Марьяна! Марьяна, дай воды... и зеркало. И соли. Или нет, дай воды...
Марьяна с водой. Еле шлёпает, брюхо впереди себя тащит. Беременная она, моя Марьяна, ничего себе... То всё плакала, что опять пронесло, а тут - гляди-ка! Совсем, наверное, плохой, ничего не помню, ну и ладно...
И что ж ты мне принесла, а? Какой ещё томатный сок? С солью? Топора мне, о горе! Нет, дура! Не рубить! Я приложу к виску холодный топор, сначала обухом перекрещусь, орудием труда надо перекреститься, хорошо помогает, а потом холодное лезвие к виску - и спать.
Будильник заливается соловейкой.

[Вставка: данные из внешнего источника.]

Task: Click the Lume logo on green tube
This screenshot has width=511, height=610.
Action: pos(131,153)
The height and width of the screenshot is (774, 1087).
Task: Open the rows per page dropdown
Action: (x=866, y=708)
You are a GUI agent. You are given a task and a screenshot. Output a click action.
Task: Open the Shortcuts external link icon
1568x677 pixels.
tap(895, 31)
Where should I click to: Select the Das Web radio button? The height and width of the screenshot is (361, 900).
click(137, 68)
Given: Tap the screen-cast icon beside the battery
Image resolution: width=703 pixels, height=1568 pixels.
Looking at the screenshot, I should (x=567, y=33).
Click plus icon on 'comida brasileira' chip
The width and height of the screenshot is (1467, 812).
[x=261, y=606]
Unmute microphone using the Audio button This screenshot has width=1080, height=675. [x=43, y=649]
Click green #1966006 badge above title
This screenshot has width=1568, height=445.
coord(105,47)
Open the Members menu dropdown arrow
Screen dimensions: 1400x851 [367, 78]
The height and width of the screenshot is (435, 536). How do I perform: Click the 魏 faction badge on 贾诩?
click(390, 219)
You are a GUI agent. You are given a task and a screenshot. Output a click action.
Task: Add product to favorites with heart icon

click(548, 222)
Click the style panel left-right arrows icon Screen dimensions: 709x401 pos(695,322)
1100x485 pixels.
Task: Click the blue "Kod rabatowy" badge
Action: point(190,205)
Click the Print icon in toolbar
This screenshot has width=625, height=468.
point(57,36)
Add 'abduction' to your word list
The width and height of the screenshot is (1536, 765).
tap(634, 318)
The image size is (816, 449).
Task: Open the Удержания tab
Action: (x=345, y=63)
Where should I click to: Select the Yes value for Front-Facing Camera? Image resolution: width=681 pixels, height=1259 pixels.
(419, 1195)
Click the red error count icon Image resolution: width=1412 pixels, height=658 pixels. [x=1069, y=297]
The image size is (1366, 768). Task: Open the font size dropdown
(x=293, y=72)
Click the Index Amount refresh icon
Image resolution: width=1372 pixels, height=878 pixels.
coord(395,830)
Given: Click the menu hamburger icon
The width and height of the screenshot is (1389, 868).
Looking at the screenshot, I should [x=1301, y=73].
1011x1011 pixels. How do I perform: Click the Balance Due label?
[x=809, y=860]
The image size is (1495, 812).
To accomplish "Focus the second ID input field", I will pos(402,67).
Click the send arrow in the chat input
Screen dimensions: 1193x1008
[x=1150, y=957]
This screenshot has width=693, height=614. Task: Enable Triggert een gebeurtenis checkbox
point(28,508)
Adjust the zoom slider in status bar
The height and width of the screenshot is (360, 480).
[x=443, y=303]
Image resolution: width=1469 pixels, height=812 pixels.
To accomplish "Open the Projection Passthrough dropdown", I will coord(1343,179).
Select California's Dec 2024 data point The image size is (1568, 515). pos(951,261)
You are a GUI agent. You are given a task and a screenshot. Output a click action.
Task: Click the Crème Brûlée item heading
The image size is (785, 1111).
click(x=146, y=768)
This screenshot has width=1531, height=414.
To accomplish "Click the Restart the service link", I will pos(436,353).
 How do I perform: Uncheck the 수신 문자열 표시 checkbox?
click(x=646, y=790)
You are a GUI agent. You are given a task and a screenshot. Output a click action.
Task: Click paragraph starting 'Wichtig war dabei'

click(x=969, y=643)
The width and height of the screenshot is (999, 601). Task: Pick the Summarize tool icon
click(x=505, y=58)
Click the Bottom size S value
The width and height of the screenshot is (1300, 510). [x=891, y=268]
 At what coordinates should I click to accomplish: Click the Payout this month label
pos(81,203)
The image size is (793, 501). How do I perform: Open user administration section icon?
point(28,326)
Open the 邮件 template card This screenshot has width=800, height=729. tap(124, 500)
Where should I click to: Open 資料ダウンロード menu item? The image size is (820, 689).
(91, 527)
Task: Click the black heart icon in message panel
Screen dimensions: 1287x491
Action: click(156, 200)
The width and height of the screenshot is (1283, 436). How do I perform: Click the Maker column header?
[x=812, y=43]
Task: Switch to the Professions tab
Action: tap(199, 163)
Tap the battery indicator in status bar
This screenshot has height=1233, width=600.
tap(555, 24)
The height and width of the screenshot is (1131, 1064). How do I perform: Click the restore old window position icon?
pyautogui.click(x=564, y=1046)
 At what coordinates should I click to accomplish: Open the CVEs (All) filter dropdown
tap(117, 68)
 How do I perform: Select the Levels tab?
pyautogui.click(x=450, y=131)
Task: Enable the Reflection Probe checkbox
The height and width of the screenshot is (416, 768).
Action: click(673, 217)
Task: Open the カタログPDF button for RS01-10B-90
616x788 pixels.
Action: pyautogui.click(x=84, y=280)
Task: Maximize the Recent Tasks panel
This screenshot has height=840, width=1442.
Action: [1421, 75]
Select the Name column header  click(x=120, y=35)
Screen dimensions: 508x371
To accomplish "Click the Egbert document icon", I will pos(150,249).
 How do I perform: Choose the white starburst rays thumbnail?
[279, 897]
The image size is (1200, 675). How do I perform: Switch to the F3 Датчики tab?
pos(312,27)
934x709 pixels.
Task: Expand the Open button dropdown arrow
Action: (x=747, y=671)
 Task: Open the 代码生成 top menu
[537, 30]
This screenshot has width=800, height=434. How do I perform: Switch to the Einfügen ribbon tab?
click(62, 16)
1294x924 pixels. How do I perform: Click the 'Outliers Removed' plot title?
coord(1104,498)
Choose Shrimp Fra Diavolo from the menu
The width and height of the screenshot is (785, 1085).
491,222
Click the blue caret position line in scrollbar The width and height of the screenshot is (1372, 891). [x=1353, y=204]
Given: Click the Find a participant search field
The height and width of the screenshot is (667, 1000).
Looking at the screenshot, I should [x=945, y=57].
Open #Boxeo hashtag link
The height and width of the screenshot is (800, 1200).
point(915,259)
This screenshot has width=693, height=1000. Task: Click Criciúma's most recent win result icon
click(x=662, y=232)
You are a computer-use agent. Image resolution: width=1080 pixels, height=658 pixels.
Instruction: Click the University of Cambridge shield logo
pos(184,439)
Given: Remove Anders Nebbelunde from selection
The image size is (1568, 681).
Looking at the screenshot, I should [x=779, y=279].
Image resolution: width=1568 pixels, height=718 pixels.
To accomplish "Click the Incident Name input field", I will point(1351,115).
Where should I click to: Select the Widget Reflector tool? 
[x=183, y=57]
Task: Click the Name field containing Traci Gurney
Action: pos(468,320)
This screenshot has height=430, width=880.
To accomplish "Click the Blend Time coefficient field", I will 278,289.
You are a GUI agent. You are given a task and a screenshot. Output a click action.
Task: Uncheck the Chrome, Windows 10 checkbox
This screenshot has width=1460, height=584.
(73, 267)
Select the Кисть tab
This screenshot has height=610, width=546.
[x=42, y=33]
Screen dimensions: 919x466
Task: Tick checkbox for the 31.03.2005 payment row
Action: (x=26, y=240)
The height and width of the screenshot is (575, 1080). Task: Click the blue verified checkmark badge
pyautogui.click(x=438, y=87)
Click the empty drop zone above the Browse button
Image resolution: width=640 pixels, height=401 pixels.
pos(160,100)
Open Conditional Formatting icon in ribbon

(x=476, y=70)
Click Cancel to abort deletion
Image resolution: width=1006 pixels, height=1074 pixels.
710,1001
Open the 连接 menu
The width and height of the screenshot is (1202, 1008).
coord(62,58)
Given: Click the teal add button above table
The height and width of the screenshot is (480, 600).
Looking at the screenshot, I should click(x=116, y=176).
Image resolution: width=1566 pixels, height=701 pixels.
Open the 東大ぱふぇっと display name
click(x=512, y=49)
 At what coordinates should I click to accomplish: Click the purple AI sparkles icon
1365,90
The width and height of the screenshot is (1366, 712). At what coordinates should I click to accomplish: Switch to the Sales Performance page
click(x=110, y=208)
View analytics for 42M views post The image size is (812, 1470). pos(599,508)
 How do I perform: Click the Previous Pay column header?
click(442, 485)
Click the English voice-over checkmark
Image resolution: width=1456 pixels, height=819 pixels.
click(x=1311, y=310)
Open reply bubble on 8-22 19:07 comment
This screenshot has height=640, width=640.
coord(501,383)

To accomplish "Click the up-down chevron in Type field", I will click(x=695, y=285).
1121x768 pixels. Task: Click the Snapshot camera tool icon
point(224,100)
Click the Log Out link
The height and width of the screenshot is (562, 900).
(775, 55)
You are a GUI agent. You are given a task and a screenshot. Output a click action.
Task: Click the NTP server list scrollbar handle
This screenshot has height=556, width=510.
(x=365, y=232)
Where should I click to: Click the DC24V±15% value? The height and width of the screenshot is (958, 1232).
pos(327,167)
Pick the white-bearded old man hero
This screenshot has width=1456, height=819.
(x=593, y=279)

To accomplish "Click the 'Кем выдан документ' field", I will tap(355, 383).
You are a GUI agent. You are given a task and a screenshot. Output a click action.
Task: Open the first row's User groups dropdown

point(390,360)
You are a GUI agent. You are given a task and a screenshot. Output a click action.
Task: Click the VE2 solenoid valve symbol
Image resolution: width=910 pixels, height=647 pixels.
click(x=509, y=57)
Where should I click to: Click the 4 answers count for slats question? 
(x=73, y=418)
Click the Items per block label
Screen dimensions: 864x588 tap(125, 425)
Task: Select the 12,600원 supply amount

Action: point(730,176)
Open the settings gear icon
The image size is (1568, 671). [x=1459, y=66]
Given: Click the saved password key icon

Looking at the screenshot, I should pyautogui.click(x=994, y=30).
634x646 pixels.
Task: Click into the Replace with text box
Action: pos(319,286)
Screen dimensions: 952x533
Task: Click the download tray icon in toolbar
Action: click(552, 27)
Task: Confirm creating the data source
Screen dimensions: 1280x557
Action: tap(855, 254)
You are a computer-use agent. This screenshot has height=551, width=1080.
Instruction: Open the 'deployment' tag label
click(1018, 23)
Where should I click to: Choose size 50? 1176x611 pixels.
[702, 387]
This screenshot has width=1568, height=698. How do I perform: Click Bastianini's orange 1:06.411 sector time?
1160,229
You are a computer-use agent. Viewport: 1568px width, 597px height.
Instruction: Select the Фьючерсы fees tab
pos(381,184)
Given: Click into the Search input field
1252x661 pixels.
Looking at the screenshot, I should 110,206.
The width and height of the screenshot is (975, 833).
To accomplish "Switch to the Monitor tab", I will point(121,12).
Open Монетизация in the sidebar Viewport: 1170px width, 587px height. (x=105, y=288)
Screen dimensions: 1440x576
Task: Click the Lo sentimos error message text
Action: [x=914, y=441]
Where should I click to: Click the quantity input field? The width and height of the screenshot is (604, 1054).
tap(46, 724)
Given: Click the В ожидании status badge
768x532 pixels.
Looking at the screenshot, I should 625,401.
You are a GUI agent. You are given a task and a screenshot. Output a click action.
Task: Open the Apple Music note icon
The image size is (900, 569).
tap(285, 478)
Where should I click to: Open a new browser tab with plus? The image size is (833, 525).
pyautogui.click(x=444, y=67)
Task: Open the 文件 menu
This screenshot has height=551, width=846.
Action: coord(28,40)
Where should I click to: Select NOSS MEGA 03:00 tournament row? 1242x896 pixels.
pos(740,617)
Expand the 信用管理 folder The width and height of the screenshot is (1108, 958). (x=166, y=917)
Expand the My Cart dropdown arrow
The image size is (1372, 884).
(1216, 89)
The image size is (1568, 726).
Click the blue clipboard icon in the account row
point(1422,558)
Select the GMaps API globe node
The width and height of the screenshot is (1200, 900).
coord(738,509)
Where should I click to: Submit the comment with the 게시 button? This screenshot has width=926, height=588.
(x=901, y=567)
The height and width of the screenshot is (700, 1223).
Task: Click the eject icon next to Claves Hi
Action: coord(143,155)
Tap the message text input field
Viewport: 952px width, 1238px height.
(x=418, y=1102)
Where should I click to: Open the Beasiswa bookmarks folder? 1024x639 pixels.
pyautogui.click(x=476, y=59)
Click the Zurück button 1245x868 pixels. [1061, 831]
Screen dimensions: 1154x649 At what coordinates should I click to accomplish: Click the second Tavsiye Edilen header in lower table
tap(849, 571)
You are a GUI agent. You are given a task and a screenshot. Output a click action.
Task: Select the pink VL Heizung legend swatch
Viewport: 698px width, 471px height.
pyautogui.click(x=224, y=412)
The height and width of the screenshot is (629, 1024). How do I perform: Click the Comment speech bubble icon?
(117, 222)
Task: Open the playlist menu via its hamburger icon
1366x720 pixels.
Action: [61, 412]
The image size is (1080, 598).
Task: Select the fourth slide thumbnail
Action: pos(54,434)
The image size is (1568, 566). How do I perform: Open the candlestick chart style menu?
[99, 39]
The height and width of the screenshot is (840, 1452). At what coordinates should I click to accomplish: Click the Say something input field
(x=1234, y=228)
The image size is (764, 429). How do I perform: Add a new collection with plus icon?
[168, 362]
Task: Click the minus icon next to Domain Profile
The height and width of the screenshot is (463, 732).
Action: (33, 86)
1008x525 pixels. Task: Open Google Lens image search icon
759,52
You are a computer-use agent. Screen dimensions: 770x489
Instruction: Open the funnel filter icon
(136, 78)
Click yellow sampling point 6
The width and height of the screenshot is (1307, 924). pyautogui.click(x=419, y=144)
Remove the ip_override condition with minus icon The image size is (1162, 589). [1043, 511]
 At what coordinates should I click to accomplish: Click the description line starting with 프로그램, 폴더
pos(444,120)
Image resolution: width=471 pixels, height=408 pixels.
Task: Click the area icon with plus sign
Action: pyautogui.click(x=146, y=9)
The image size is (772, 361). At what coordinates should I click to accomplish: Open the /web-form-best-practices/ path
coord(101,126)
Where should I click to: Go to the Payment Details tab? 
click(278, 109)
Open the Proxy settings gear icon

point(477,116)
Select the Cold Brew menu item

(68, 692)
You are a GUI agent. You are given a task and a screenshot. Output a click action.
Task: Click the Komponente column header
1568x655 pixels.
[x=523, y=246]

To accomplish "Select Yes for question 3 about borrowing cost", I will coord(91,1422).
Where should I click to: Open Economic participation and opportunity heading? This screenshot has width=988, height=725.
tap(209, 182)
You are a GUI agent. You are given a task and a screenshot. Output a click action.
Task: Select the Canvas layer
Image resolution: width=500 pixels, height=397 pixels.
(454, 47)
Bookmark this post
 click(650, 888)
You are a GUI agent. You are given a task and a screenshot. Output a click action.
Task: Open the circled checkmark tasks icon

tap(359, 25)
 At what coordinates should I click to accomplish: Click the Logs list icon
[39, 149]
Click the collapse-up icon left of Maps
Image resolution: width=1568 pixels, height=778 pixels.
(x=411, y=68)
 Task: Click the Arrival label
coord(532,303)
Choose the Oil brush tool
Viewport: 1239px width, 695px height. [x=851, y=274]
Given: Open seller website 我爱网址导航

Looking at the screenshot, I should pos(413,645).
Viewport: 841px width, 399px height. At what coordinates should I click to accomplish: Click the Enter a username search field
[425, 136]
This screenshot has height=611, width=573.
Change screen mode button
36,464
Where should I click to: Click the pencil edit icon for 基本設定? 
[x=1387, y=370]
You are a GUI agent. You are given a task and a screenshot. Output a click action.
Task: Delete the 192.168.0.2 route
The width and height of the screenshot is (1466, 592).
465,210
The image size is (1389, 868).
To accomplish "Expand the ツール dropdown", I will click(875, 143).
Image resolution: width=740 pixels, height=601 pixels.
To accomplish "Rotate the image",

Бью по кнопке, затыкаю... а зря. Марьяны нет. Пусто её место слева, только вот остался запах на подушке, да на тумбочке - блокнот и градусник.
То всё мне верзилось, ну, пусть. А это? Может, и это - тоже?
Ох, Марьяна. Пропала моя девочка. Ушла. Не от меня ушла - в туалет, что на станции, за углом в переходе, и нету, нету её... Я один сначала пел, потом сообразил - время! Сколько там ходить можно? Час простоял, как дурак, а было это вчера днём, около полудня, и вдруг Гела, толстая цыганка, что в той стороне с младенцем промышляет, мимо идёт, тапочками шаркает, и, не останавливаясь почти - так только, шарк помедленнее: 'Увели твою девочку, милый'.
Кто увёл? Как?
Кинулся... а её и следа нет. И Гела - куда только подевалась, толстоногая...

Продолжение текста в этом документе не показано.